I’m given car privileges a few weeks later and excited because of all my friends, I’m the only one with a license and also the youngest. I’m thrilled to be able to drive everyone to school and he doesn’t like not being able to see me every morning so I let him drive me to work after school instead. One day he’s late and I’m pissed. Granted, I usually make him wait in the car for ten minutes while I figure out what to wear, but this was different. I get a phone call from a friend of his who lets me know he was just leaving a fire call and he’d be there as soon as possible to drive me to work. A few minutes later he shows up with his face covered in soot and to ensure that I get to work on time, he puts on his blue light and as we drive down the road, all the cars part to the side. Every time you hear a minuter now, you’re reminded of him and how annoyed you’d get when a fire call would interrupt the movie you’d rented with him and how twenty minutes later he’d come back and crawl back under the covers to cuddle with you.
A few weeks later we’re not getting along. We’re fighting in Wendy’s, fighting in the mall about holding hands, fighting in the car, fighting on the phone. He’s having parties and I’m not going because I don’t drink and he’s mad because he thinks I’m antisocial. He says I don’t show that I care about him. I’m not affectionate enough. I think he’s possessive and clingy because he won’t even let me go shopping without him and I need alone time because I’ve always been alone, and I’m not used to being with someone all the time. He has another party and doesn’t tell me about it. I find out when I’m driving by on my way over at a friend’s and I call him when I get there and cry for an hour on the phone with him after he tells me how heartless he thinks I am and threatens if I don’t change, he’ll dump me. I think changing means acting like him and so I do. I call him every few hours, hang out with him when he wants, and he dumps me two days later. But he still wants to see me and he still wants to sleep with me. You know now that nothing good can come out of such an arrangement when you think you’re in love and now you curse yourself every time you think about what a fucking naïve asshole you were back then.
So even though we’ve broken up, it’s still not over. I still have his pager he lent me while we were dating so he could page me when I was at work or sleeping and I could call him without getting in trouble. I give it back to him and then I get my own, just because. I‘m getting “143” I love you pages in the middle of the night and I’m paging him random crazy numbers when I know he’s hanging out with other girls. He’s asking me what I want for Christmas and stopping by my work with his friends to give me an Orange Julius from next door. I’m driving by his house incessantly to see if he’s home and when he’s not, I’m obsessing about where he might be.
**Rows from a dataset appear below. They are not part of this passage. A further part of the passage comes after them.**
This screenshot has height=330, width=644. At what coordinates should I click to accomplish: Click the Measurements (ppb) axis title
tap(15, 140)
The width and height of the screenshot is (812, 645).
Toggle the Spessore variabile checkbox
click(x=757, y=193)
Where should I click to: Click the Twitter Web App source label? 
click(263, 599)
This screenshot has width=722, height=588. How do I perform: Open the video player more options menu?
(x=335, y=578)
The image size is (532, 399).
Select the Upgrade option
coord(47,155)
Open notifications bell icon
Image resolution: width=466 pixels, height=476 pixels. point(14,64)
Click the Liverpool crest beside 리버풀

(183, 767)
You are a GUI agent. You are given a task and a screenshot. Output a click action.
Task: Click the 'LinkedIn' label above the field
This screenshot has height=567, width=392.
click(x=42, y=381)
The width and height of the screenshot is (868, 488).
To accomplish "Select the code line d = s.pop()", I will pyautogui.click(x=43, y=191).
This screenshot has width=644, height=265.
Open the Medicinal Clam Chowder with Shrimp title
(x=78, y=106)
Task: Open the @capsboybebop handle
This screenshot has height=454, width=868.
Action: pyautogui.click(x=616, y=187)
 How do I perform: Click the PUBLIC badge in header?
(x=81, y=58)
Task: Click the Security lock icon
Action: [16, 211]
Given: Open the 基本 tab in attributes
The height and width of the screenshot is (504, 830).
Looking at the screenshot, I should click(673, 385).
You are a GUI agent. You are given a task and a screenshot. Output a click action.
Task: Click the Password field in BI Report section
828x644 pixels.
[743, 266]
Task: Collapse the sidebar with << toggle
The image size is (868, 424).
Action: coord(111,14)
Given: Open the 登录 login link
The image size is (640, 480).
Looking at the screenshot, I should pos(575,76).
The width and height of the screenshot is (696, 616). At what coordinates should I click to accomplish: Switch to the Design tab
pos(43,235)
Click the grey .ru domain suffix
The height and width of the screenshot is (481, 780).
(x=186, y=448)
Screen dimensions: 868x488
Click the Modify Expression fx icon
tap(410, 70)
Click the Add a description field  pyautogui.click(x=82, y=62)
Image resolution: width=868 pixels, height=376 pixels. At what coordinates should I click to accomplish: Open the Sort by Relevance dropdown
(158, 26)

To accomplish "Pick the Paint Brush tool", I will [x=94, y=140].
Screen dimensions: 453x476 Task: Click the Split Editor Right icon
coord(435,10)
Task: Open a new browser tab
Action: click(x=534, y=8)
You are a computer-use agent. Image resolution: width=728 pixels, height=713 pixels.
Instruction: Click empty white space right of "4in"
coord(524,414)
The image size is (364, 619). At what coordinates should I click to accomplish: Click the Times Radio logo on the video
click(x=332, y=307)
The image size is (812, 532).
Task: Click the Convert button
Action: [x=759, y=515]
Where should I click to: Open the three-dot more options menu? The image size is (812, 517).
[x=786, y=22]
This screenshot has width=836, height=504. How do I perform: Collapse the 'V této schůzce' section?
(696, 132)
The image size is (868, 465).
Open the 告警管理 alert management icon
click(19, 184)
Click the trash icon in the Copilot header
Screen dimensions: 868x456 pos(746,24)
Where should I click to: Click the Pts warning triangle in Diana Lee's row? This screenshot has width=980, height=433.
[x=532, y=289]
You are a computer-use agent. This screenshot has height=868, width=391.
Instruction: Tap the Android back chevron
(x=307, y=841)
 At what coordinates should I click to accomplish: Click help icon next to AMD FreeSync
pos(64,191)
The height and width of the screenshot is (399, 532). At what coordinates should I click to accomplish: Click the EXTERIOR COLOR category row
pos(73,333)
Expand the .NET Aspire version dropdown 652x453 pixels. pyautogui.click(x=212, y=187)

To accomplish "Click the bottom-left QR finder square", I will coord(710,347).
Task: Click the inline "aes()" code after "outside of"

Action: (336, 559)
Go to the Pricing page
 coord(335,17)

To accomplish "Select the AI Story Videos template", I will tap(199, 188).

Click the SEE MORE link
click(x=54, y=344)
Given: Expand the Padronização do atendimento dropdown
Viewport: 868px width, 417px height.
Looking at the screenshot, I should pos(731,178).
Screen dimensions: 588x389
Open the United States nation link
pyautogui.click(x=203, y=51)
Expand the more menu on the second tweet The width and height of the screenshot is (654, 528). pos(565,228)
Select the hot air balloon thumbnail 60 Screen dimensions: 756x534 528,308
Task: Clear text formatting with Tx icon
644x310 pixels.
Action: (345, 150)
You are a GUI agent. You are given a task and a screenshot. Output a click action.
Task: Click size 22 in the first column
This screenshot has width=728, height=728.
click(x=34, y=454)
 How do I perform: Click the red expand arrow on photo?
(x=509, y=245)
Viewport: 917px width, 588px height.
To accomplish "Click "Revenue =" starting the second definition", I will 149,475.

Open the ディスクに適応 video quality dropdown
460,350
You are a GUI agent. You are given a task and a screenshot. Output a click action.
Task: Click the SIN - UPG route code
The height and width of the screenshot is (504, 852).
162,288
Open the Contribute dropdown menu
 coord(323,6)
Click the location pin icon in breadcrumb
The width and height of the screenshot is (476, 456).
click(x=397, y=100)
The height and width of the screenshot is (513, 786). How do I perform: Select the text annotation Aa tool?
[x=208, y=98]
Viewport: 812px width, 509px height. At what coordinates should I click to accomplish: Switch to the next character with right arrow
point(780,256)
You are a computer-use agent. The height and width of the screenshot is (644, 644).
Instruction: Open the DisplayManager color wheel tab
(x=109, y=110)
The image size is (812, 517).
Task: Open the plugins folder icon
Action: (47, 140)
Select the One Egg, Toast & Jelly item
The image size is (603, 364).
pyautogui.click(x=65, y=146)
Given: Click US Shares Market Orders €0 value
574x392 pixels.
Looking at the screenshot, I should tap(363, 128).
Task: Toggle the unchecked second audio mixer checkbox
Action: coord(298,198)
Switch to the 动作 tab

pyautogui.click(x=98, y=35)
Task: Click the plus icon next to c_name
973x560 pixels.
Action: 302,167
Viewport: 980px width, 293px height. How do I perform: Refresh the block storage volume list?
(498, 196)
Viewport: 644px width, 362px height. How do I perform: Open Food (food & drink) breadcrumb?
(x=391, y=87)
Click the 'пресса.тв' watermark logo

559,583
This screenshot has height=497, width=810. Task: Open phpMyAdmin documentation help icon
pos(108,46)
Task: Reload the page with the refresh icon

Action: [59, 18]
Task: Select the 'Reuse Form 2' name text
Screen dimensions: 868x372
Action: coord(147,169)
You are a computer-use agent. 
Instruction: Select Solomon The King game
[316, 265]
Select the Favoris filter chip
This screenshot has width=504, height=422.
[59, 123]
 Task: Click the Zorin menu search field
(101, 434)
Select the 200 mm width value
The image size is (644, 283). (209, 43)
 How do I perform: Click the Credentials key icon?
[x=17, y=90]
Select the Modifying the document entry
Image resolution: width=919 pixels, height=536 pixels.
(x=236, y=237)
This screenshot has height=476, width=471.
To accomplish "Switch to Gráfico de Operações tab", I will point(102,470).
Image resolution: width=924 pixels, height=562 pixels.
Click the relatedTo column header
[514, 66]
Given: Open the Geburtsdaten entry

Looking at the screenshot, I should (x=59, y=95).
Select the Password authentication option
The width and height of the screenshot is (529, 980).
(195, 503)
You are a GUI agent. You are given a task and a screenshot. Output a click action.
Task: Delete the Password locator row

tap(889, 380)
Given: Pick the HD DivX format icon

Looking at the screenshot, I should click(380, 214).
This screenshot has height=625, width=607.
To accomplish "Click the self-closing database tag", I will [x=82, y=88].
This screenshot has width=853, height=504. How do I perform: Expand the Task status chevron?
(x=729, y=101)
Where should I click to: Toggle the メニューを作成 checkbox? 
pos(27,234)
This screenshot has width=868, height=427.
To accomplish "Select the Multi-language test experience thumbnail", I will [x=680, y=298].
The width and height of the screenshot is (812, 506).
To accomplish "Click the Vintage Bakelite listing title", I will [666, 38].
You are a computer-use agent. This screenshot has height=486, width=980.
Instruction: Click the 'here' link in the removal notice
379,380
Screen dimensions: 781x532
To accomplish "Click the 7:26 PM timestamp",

He’s inviting all my friends to his parties and excluding me and I’m hanging out with his friends without him to piss him off. And you can’t understand how you could let this ridiculous behavior go on for as long as it did. And you can’t understand how five years later, you could still talk to this person even though you’re both in two different kinds of worlds now. And you’re surprised you can still enjoy the company of someone who once brought out the worst in you. And now you can’t believe you ever took his crap. And you can smile about it because you know neither of you will ever go back to the way you were when you were together or after because you’re way too different and still are. But you know you can still call each other anytime because he’s the only person who ever really understood the significance of Meatloaf’s “Two out of Three Ain’t Bad,” and he’s the only one you can really cry to about how fucked-up you think you are from your parents’ divorce because he is, too.